Main audio libraries used - overview

  • librosa
    • package for audio analysis, feature extraction etc.
    • "provides the building blocks necessary to create music information retrieval systems".
    • link
  • pydub
    • audio manipulation. E.g audio[30000:59000].export(...) and things like that
    • link
  • speechrecognition
    • package for speech reco. Is more of a unified wrapper for several APIs
    • not sure we will use much
    • link
  • inaSpeechSegmenter
    • Neural network based segmentation tool. Works nicely!
    • Needs Tensorflow and ffmpeg
    • link)
  • pyAudioAnalysis
    • another one for feature extraction, segmentation, classification...
    • this one has diarization too.
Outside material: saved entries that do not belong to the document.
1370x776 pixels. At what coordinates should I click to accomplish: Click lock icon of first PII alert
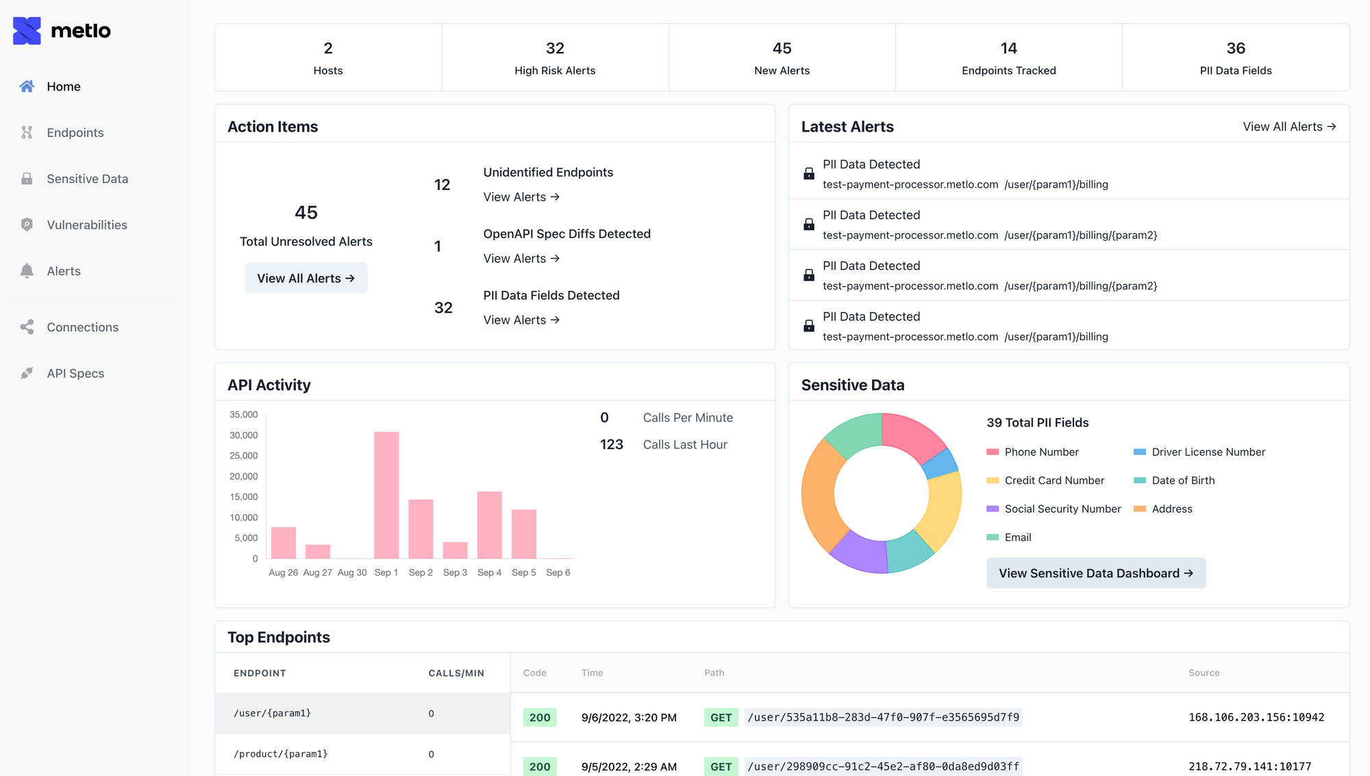(x=809, y=173)
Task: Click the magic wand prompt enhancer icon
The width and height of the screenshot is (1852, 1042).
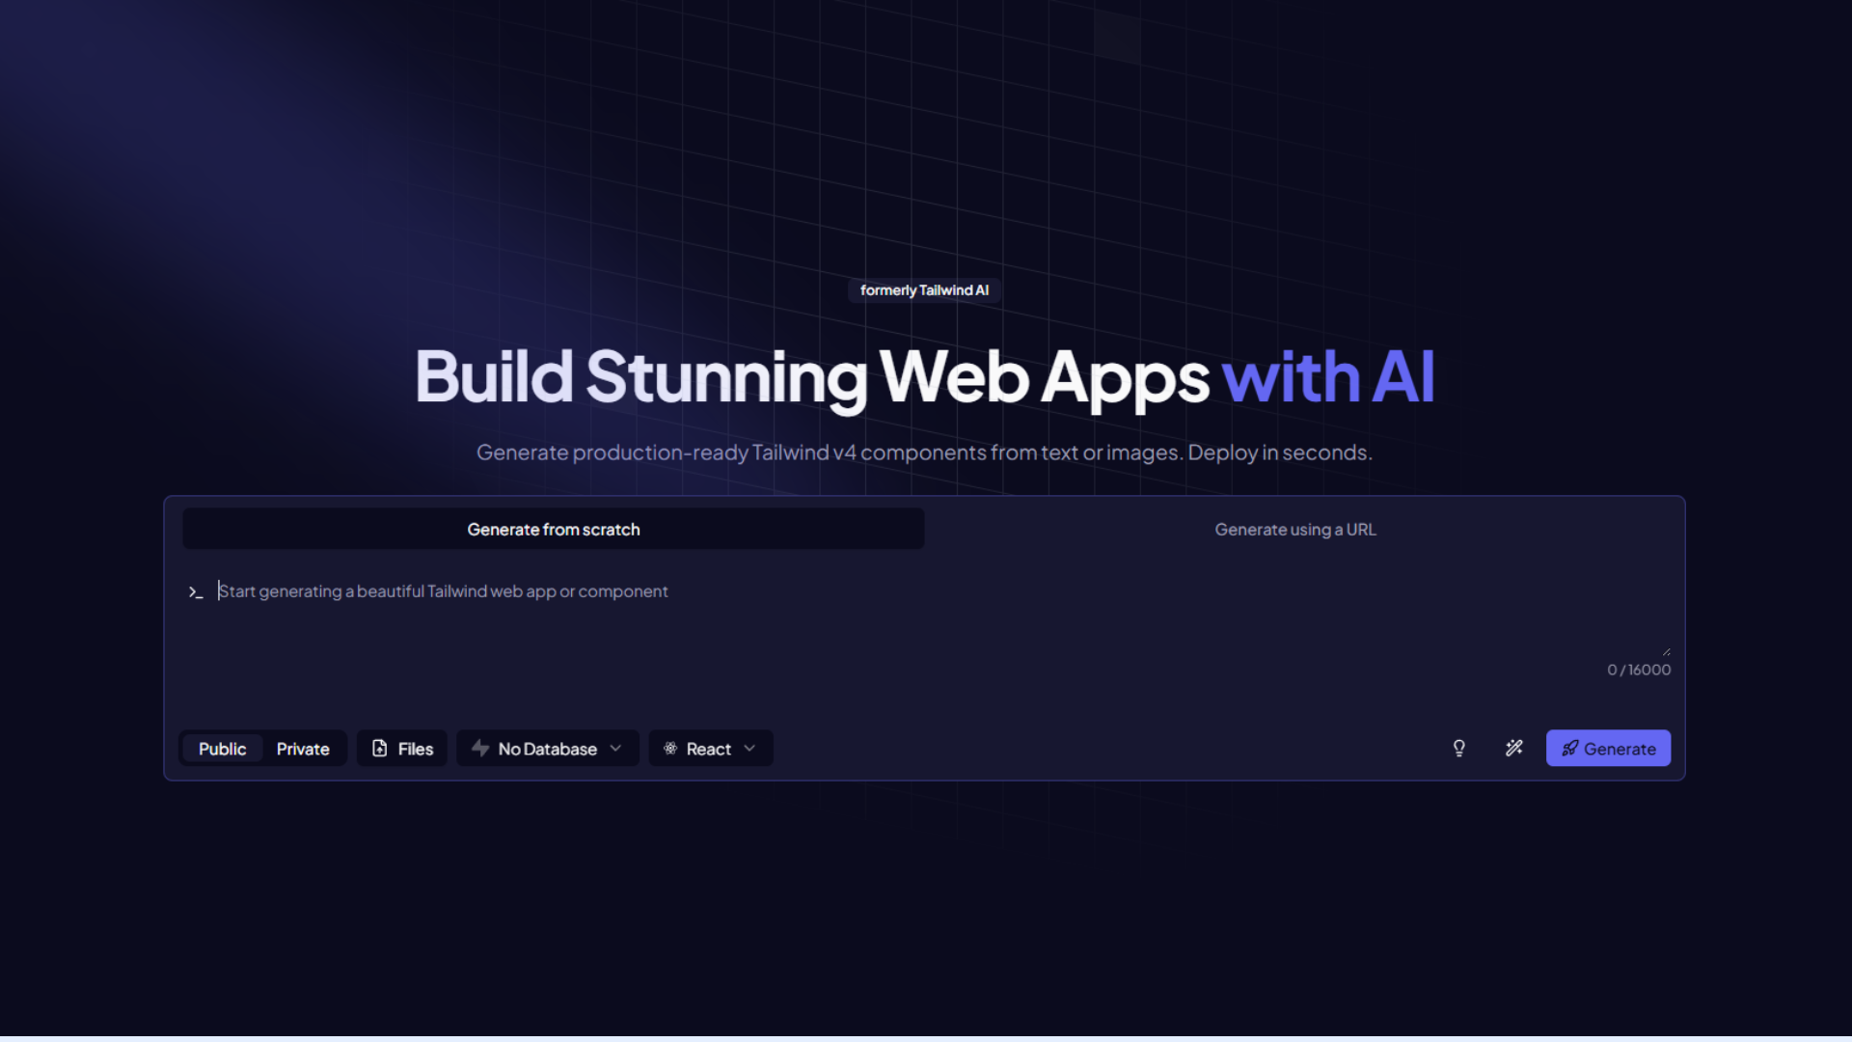Action: coord(1514,748)
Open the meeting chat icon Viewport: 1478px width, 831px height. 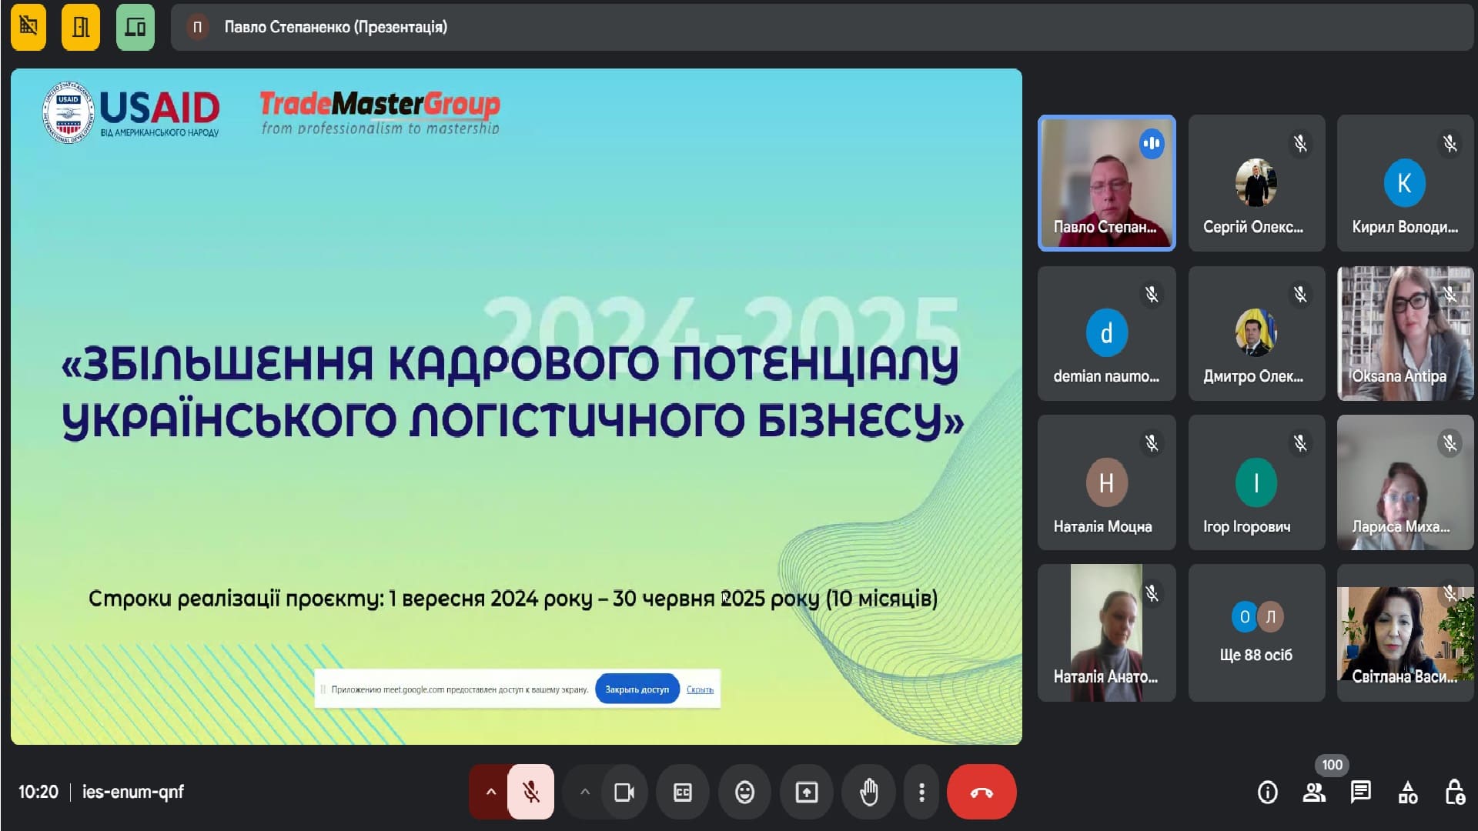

Does not work too well, but the methodology seems sound.
  • google-cloud-speech
    • the python API for GCP speech2text
    • currently, I use a test tier on GCP where I put my own debit card which has a free credit for a year.

TraVis

The TraVis - Transcript Visualiser - is a JavaScript web app based on React.

Using React makes for a nice file structure that easily corresponds to the visuals on the webpage

It is recommended to use VS code to develop this app.

The raw.mp3 and final.json (the JSON file made using TraGen from the raw.mp3) are the inputs for TraVis app.

Installation & run

The dependencies are managed via NPM. Thus going into the travis dir, one should:

  • install the packages with npm install
  • run npm run build to re-build the dist folder
  • run with bash run-dev.sh and access the app in the browser

The solution uses Webpack to build the final bundle.js, compile SCSS stylesheets etc.